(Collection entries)

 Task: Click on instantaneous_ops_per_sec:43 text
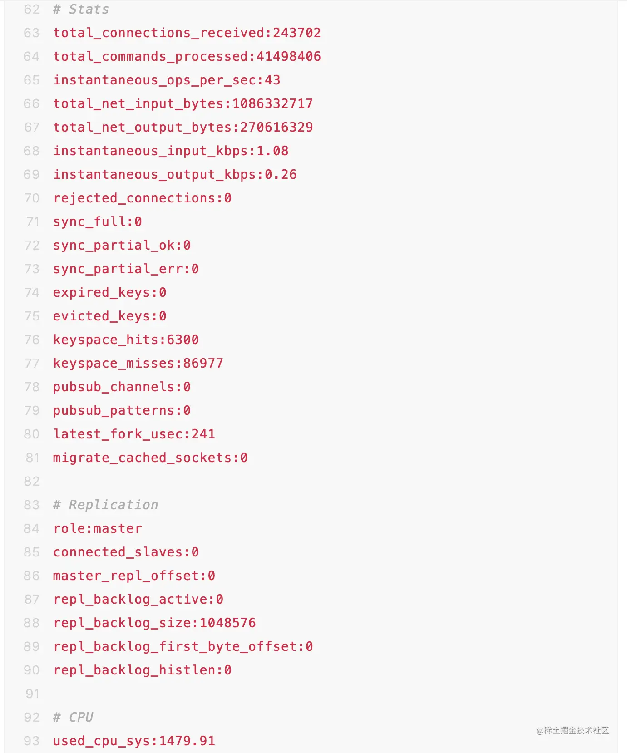click(167, 80)
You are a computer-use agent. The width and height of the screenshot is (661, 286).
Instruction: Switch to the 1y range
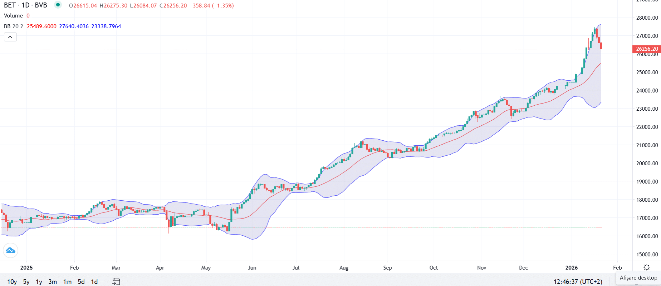(39, 282)
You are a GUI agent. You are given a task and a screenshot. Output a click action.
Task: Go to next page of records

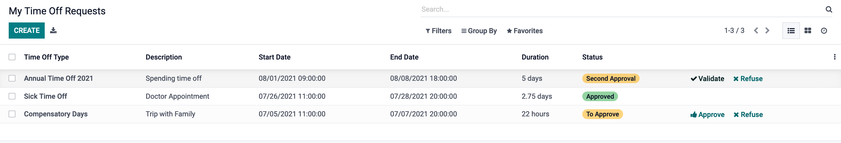(767, 31)
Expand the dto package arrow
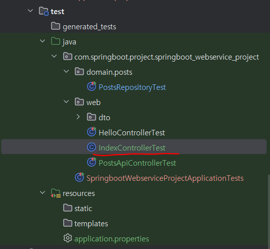Viewport: 270px width, 249px height. 78,117
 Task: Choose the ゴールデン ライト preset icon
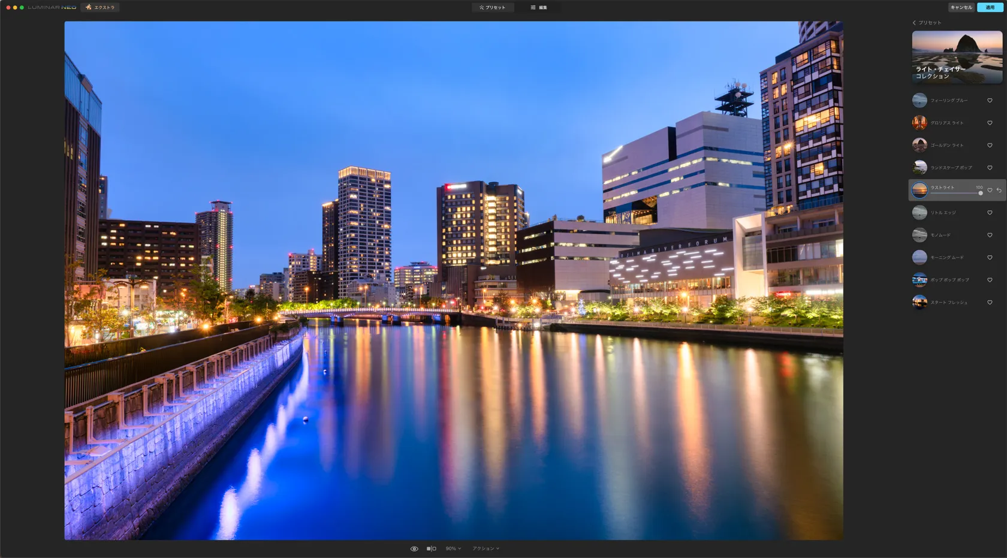[x=919, y=145]
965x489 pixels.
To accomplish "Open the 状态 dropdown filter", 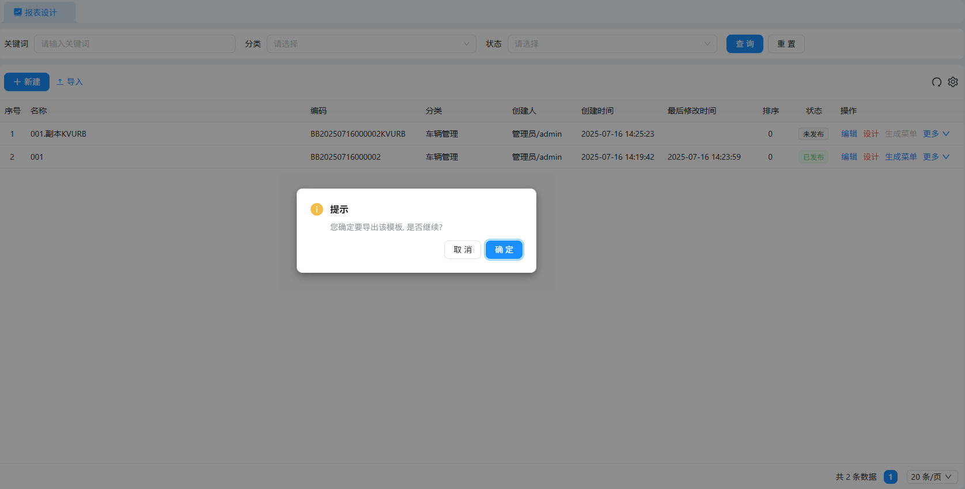I will pos(612,44).
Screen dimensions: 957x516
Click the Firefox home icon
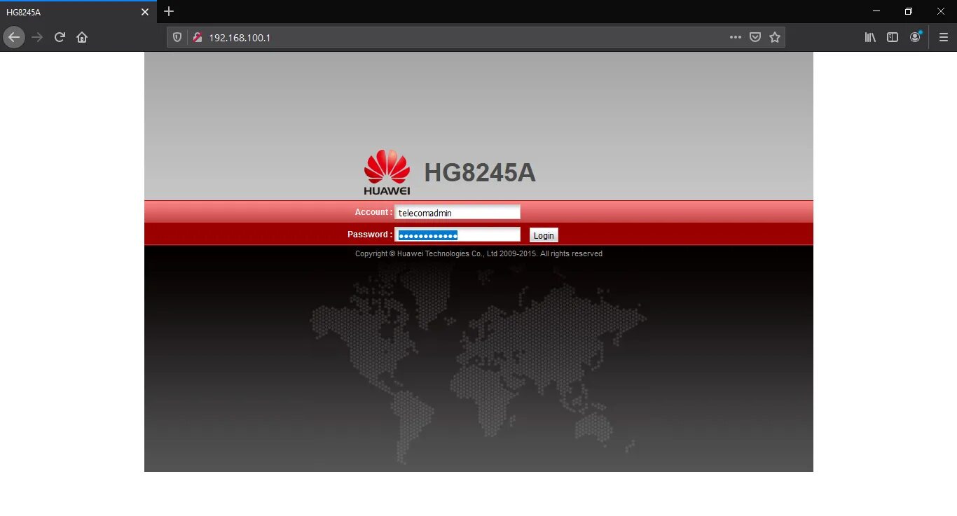[82, 36]
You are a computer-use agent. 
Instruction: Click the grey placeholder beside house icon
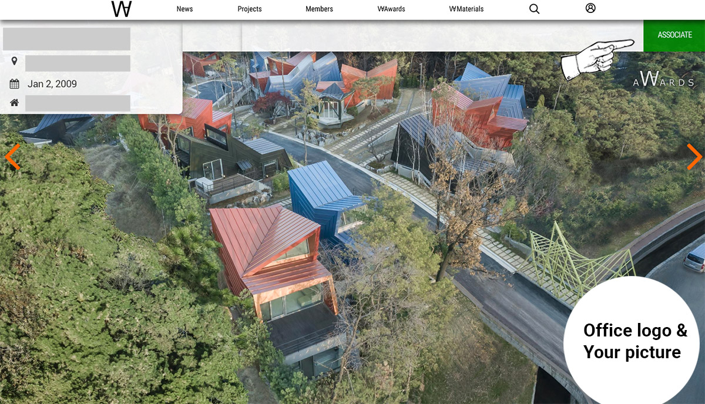[x=78, y=103]
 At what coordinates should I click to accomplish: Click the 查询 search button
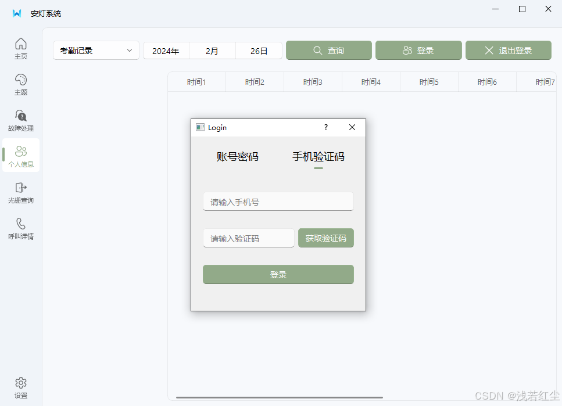tap(328, 51)
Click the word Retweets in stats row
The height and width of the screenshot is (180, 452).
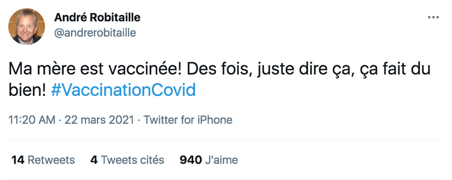point(51,160)
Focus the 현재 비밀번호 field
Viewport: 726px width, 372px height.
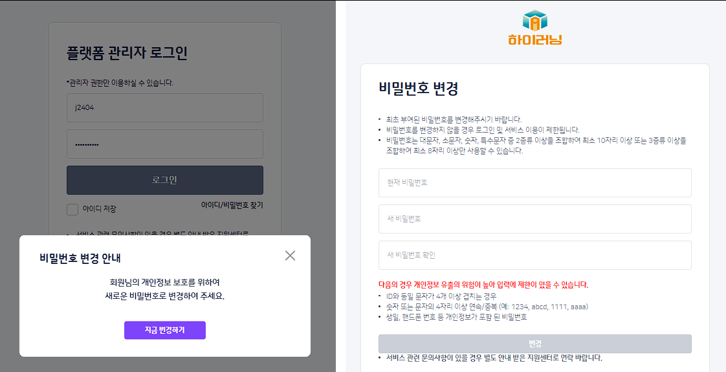click(534, 182)
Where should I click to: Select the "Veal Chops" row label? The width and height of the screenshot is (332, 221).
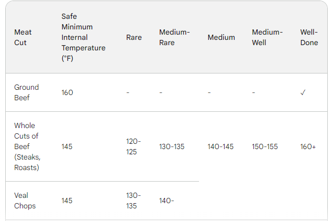click(x=25, y=201)
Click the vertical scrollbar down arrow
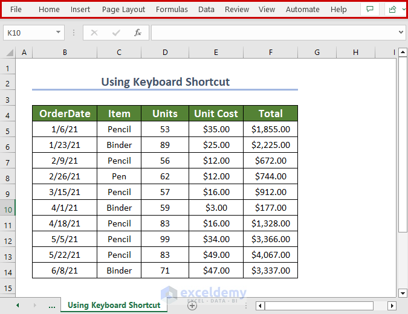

TO DO — Return each line above where the word "computer" shows up.

ANSWER FOR THE TASK —
You are a computer-use agent. The width and height of the screenshot is (661, 286).
You are a computer-use agent. 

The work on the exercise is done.